◆ SUPPLIED PASSAGE
——————————

Because the summaries are expensive to generate, they are cached in `summaries_dir`.

In [None]:
# split corpus into a set of chunks
docs = load_docs(
    corpus_path=CORPUS,
    chunk_size=2048,  # number of tokens per chunk
    chunk_overlap=64,  # number of tokens of overlap between chunks
)

# generate rolling summaries
rolling_summaries = get_rolling_summaries(docs=docs, cache_dir=summaries_dir)

## Generate a list of characters
We can automatically generate a list of the main characters in the corpus, as shown below. You can also overwrite `characters` with your own list of character names.

In [5]:
# generate list of characters
characters = get_characters(
    rolling_summaries=rolling_summaries,
    num_characters=NUM_CHARACTERS,
    cache_dir=output_dir,
)
print(characters)

['Pete "Maverick" Mitchell', 'Bradley "Rooster" Bradshaw', 'Admiral Cain']


## Generate [character.ai](https://beta.character.ai/) character definitions
Based on the corpus, we can now generate the elements - name, short description (50 characters), long description (500 characters), and custom greeting - that are required to [create a character.ai character](https://beta.character.ai/editing). These character definitions are cached in `character_definitions_dir`. You can then [place these characters can in a room](https://beta.character.ai/room/create?) and watch them converse!

——————————

◆ RECORDED DATA
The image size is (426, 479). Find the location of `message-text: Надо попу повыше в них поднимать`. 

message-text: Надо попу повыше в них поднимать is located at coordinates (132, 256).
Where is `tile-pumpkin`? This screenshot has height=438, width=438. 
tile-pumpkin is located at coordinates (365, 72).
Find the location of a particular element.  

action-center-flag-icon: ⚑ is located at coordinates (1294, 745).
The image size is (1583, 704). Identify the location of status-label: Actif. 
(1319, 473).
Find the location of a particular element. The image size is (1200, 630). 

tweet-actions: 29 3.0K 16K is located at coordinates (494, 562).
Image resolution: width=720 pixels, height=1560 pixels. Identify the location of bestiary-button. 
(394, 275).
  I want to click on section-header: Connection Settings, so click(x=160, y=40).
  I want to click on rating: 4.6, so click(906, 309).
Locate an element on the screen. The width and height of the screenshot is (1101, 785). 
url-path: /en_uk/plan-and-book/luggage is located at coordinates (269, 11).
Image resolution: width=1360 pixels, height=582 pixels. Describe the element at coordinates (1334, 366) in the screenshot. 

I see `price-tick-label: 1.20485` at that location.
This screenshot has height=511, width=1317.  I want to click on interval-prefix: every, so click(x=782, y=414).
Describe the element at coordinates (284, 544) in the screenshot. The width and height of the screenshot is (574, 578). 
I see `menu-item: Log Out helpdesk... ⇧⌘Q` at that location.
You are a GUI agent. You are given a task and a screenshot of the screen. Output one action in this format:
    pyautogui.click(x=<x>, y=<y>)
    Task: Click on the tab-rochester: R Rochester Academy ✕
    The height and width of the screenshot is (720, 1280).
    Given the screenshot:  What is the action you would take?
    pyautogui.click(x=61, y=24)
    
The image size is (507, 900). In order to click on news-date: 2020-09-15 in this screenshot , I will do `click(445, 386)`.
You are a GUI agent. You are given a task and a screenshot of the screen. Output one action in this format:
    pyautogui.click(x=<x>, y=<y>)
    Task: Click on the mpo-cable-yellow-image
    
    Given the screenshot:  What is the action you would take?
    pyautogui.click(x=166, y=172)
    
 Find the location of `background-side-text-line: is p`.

——————————

◆ ASSIGNED TASK 1
In the notebook excerpt, where are the generated character definitions cached?
◆ ASSIGNED TASK 2
Print the notebook excerpt from "## Generate a" to "print(characters)".
The lines are separate material and have no connection to the notebook excerpt.

◆ RESULT 1
They are cached in `character_definitions_dir`.

◆ RESULT 2
## Generate a list of characters
We can automatically generate a list of the main characters in the corpus, as shown below. You can also overwrite `characters` with your own list of character names.

In [5]:
# generate list of characters
characters = get_characters(
    rolling_summaries=rolling_summaries,
    num_characters=NUM_CHARACTERS,
    cache_dir=output_dir,
)
print(characters)